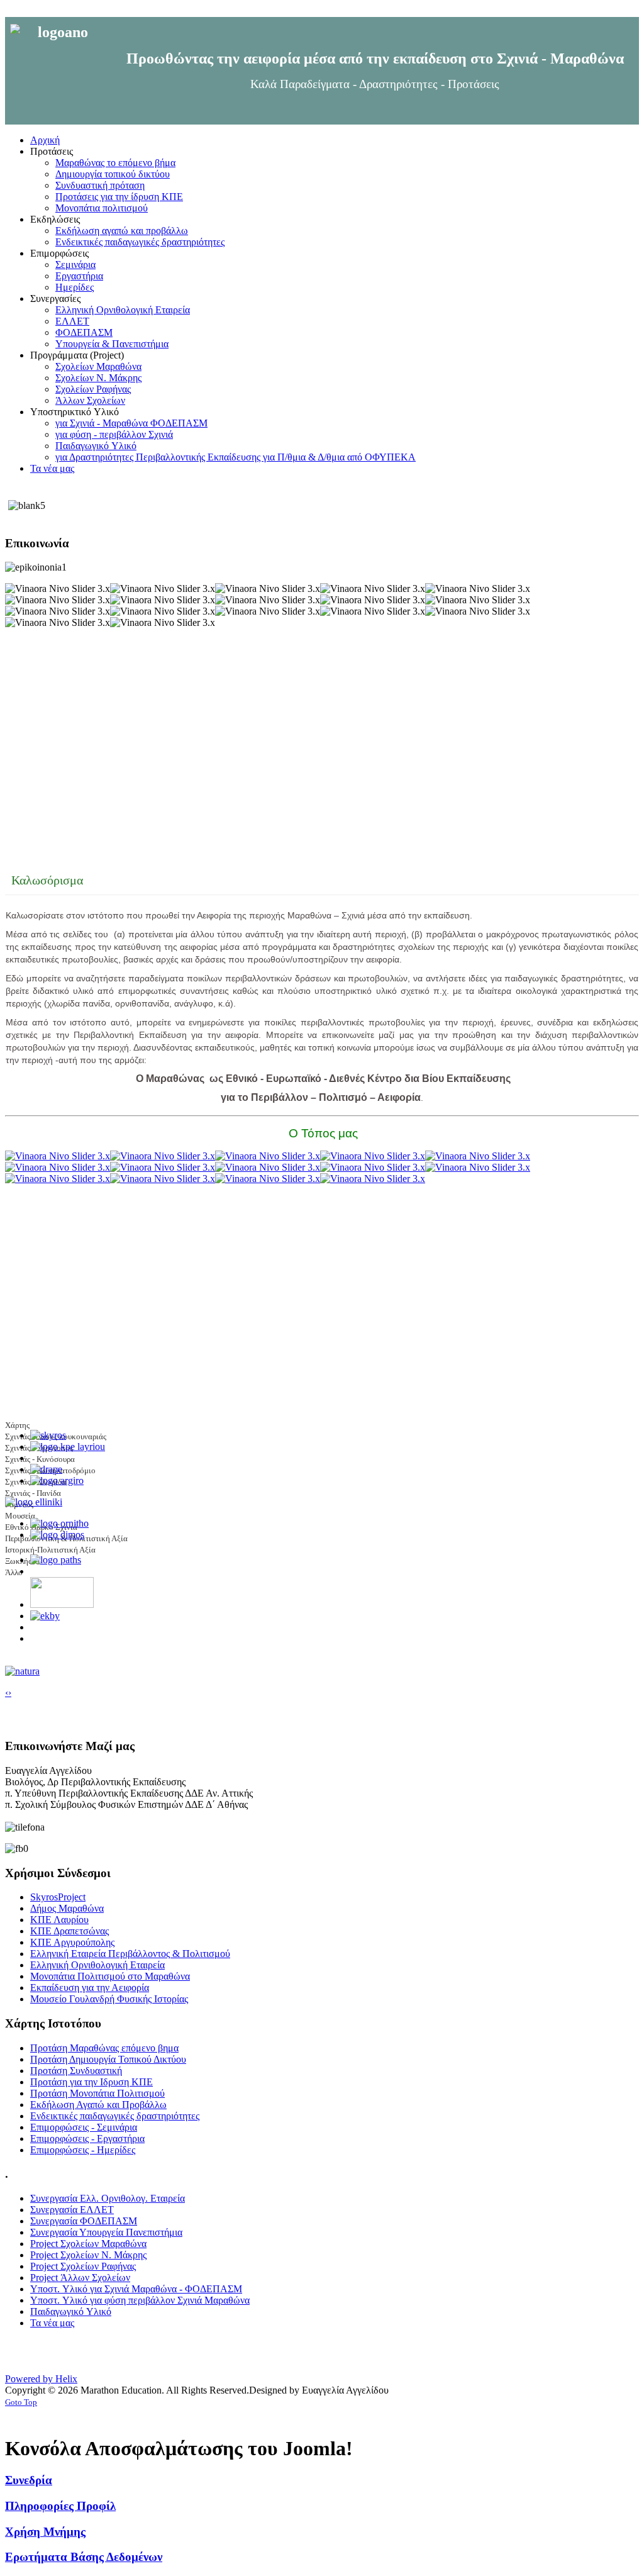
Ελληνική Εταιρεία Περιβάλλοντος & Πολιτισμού (130, 1953)
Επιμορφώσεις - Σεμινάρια (83, 2127)
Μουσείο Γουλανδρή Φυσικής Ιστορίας (109, 1998)
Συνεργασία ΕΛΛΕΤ (72, 2209)
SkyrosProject (58, 1897)
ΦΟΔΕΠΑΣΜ (84, 332)
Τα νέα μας (52, 2322)
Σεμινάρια (75, 264)
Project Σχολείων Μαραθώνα (88, 2243)
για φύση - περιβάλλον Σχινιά (114, 434)
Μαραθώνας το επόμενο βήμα (115, 162)
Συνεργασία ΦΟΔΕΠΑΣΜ (83, 2221)
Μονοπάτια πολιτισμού (101, 208)
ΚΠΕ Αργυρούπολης (72, 1942)
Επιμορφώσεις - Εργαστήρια (87, 2138)
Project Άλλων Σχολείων (80, 2277)
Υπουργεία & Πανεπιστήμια (112, 343)
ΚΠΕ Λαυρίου (59, 1919)
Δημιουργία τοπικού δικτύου (112, 174)
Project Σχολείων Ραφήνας (83, 2266)
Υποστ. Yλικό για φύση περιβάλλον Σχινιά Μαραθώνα (140, 2300)
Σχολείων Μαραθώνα (98, 366)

Action item. The line with "Μονοπάτια πολιτισμού (101, 208)" and all lines after it through the end of the data above: write these out exactly and add nothing.

Answer section.
Μονοπάτια πολιτισμού (101, 208)
ΚΠΕ Αργυρούπολης (72, 1942)
Επιμορφώσεις - Εργαστήρια (87, 2138)
Project Άλλων Σχολείων (80, 2277)
Υπουργεία & Πανεπιστήμια (112, 343)
ΚΠΕ Λαυρίου (59, 1919)
Δημιουργία τοπικού δικτύου (112, 174)
Project Σχολείων Ραφήνας (83, 2266)
Υποστ. Yλικό για φύση περιβάλλον Σχινιά Μαραθώνα (140, 2300)
Σχολείων Μαραθώνα (98, 366)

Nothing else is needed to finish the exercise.